──────── SOURCE DATA

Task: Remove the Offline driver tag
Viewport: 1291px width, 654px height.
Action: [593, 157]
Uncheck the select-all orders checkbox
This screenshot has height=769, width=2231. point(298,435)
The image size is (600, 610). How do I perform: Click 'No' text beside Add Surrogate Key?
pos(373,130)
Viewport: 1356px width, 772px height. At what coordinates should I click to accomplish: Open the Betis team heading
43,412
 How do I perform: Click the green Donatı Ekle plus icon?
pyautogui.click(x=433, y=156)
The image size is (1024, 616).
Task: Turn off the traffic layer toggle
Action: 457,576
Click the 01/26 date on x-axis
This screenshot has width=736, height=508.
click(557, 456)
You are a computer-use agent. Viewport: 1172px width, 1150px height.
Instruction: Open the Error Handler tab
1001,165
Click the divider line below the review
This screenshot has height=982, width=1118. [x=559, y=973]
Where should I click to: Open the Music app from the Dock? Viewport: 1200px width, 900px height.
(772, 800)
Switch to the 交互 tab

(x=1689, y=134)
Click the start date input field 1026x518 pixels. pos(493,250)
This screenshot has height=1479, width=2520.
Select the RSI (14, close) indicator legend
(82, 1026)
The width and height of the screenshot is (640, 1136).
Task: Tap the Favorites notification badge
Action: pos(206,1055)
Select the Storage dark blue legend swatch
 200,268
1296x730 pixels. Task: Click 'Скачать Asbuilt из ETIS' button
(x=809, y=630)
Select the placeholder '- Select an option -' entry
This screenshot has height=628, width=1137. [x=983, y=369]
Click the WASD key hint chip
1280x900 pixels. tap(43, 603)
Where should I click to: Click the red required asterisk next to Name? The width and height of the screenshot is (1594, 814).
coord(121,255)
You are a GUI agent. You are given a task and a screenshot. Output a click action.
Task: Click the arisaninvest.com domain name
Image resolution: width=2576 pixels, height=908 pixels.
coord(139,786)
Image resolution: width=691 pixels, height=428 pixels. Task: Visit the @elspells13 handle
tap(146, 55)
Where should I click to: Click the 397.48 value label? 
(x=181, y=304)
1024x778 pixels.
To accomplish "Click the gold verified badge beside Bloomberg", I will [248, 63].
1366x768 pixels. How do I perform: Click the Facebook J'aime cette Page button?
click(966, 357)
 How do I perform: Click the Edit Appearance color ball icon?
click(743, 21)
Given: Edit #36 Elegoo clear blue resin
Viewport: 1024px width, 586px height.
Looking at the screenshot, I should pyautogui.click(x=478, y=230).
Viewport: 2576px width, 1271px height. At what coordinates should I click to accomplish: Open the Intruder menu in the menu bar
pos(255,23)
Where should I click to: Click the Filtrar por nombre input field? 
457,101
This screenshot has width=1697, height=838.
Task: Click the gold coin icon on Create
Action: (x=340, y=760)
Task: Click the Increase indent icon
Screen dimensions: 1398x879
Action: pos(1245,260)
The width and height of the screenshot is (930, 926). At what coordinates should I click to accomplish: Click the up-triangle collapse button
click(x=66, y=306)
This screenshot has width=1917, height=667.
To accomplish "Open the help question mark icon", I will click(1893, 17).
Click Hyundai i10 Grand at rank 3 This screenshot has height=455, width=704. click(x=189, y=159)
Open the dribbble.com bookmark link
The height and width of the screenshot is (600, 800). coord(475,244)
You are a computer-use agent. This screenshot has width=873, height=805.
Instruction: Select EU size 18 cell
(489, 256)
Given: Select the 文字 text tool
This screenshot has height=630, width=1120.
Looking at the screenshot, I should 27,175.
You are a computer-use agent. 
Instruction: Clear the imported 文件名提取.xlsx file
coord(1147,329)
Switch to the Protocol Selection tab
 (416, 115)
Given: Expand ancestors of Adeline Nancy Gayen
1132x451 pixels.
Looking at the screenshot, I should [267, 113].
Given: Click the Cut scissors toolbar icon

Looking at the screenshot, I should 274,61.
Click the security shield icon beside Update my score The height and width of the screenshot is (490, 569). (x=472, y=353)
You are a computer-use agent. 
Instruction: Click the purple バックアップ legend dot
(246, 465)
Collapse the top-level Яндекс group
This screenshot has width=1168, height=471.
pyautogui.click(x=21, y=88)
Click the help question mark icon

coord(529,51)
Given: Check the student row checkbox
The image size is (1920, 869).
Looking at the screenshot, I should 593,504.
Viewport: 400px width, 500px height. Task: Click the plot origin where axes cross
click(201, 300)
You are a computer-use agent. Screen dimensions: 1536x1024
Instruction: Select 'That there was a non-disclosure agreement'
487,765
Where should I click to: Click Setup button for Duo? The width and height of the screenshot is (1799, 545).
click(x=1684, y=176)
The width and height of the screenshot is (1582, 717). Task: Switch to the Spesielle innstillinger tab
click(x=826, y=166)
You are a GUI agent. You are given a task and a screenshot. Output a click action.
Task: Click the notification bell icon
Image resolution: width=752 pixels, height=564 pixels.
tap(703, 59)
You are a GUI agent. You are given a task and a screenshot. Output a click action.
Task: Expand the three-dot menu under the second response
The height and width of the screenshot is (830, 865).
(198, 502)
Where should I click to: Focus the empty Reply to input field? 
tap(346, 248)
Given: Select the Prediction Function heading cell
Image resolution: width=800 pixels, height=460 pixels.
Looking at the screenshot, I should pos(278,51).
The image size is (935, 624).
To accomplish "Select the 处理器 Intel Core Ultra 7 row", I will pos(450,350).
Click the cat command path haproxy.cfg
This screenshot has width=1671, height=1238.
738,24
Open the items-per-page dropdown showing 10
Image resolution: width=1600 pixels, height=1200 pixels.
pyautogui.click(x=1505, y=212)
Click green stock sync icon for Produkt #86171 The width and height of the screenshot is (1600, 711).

────────────────

For the material above, produce a word-for-word copy.

Task: Remove the Offline driver tag
Viewport: 1291px width, 654px height.
Action: [593, 157]
Uncheck the select-all orders checkbox
This screenshot has height=769, width=2231. point(298,435)
The image size is (600, 610). How do I perform: Click 'No' text beside Add Surrogate Key?
pos(373,130)
Viewport: 1356px width, 772px height. At what coordinates should I click to accomplish: Open the Betis team heading
43,412
 How do I perform: Click the green Donatı Ekle plus icon?
pyautogui.click(x=433, y=156)
The image size is (1024, 616).
Task: Turn off the traffic layer toggle
Action: 457,576
Click the 01/26 date on x-axis
This screenshot has width=736, height=508.
click(557, 456)
You are a computer-use agent. Viewport: 1172px width, 1150px height.
Instruction: Open the Error Handler tab
1001,165
Click the divider line below the review
This screenshot has height=982, width=1118. [x=559, y=973]
Where should I click to: Open the Music app from the Dock? Viewport: 1200px width, 900px height.
(772, 800)
Switch to the 交互 tab

(x=1689, y=134)
Click the start date input field 1026x518 pixels. pos(493,250)
This screenshot has height=1479, width=2520.
Select the RSI (14, close) indicator legend
(82, 1026)
The width and height of the screenshot is (640, 1136).
Task: Tap the Favorites notification badge
Action: pos(206,1055)
Select the Storage dark blue legend swatch
 200,268
1296x730 pixels. Task: Click 'Скачать Asbuilt из ETIS' button
(x=809, y=630)
Select the placeholder '- Select an option -' entry
This screenshot has height=628, width=1137. [x=983, y=369]
Click the WASD key hint chip
1280x900 pixels. tap(43, 603)
Where should I click to: Click the red required asterisk next to Name? The width and height of the screenshot is (1594, 814).
coord(121,255)
You are a GUI agent. You are given a task and a screenshot. Output a click action.
Task: Click the arisaninvest.com domain name
Image resolution: width=2576 pixels, height=908 pixels.
coord(139,786)
Image resolution: width=691 pixels, height=428 pixels. Task: Visit the @elspells13 handle
tap(146, 55)
Where should I click to: Click the 397.48 value label? 
(x=181, y=304)
1024x778 pixels.
To accomplish "Click the gold verified badge beside Bloomberg", I will [248, 63].
1366x768 pixels. How do I perform: Click the Facebook J'aime cette Page button?
click(966, 357)
 How do I perform: Click the Edit Appearance color ball icon?
click(743, 21)
Given: Edit #36 Elegoo clear blue resin
Viewport: 1024px width, 586px height.
Looking at the screenshot, I should pyautogui.click(x=478, y=230).
Viewport: 2576px width, 1271px height. At what coordinates should I click to accomplish: Open the Intruder menu in the menu bar
pos(255,23)
Where should I click to: Click the Filtrar por nombre input field? 
457,101
This screenshot has width=1697, height=838.
Task: Click the gold coin icon on Create
Action: (x=340, y=760)
Task: Click the Increase indent icon
Screen dimensions: 1398x879
Action: pos(1245,260)
The width and height of the screenshot is (930, 926). At what coordinates should I click to accomplish: Click the up-triangle collapse button
click(x=66, y=306)
This screenshot has width=1917, height=667.
To accomplish "Open the help question mark icon", I will click(1893, 17).
Click Hyundai i10 Grand at rank 3 This screenshot has height=455, width=704. click(x=189, y=159)
Open the dribbble.com bookmark link
The height and width of the screenshot is (600, 800). coord(475,244)
You are a computer-use agent. This screenshot has width=873, height=805.
Instruction: Select EU size 18 cell
(489, 256)
Given: Select the 文字 text tool
This screenshot has height=630, width=1120.
Looking at the screenshot, I should 27,175.
You are a computer-use agent. 
Instruction: Clear the imported 文件名提取.xlsx file
coord(1147,329)
Switch to the Protocol Selection tab
 (416, 115)
Given: Expand ancestors of Adeline Nancy Gayen
1132x451 pixels.
Looking at the screenshot, I should [267, 113].
Given: Click the Cut scissors toolbar icon

Looking at the screenshot, I should 274,61.
Click the security shield icon beside Update my score The height and width of the screenshot is (490, 569). (x=472, y=353)
You are a computer-use agent. 
Instruction: Click the purple バックアップ legend dot
(246, 465)
Collapse the top-level Яндекс group
This screenshot has width=1168, height=471.
pyautogui.click(x=21, y=88)
Click the help question mark icon

coord(529,51)
Given: Check the student row checkbox
The image size is (1920, 869).
Looking at the screenshot, I should 593,504.
Viewport: 400px width, 500px height. Task: Click the plot origin where axes cross
click(201, 300)
You are a computer-use agent. Screen dimensions: 1536x1024
Instruction: Select 'That there was a non-disclosure agreement'
487,765
Where should I click to: Click Setup button for Duo? The width and height of the screenshot is (1799, 545).
click(x=1684, y=176)
The width and height of the screenshot is (1582, 717). Task: Switch to the Spesielle innstillinger tab
click(x=826, y=166)
You are a GUI agent. You are given a task and a screenshot. Output a click action.
Task: Click the notification bell icon
Image resolution: width=752 pixels, height=564 pixels.
tap(703, 59)
You are a GUI agent. You are given a task and a screenshot. Output a click action.
Task: Expand the three-dot menu under the second response
The height and width of the screenshot is (830, 865).
(198, 502)
Where should I click to: Focus the empty Reply to input field? 
tap(346, 248)
Given: Select the Prediction Function heading cell
Image resolution: width=800 pixels, height=460 pixels.
Looking at the screenshot, I should pos(278,51).
The image size is (935, 624).
To accomplish "Select the 处理器 Intel Core Ultra 7 row", I will pos(450,350).
Click the cat command path haproxy.cfg
This screenshot has width=1671, height=1238.
738,24
Open the items-per-page dropdown showing 10
Image resolution: width=1600 pixels, height=1200 pixels.
pyautogui.click(x=1505, y=212)
Click green stock sync icon for Produkt #86171 The width and height of the screenshot is (1600, 711).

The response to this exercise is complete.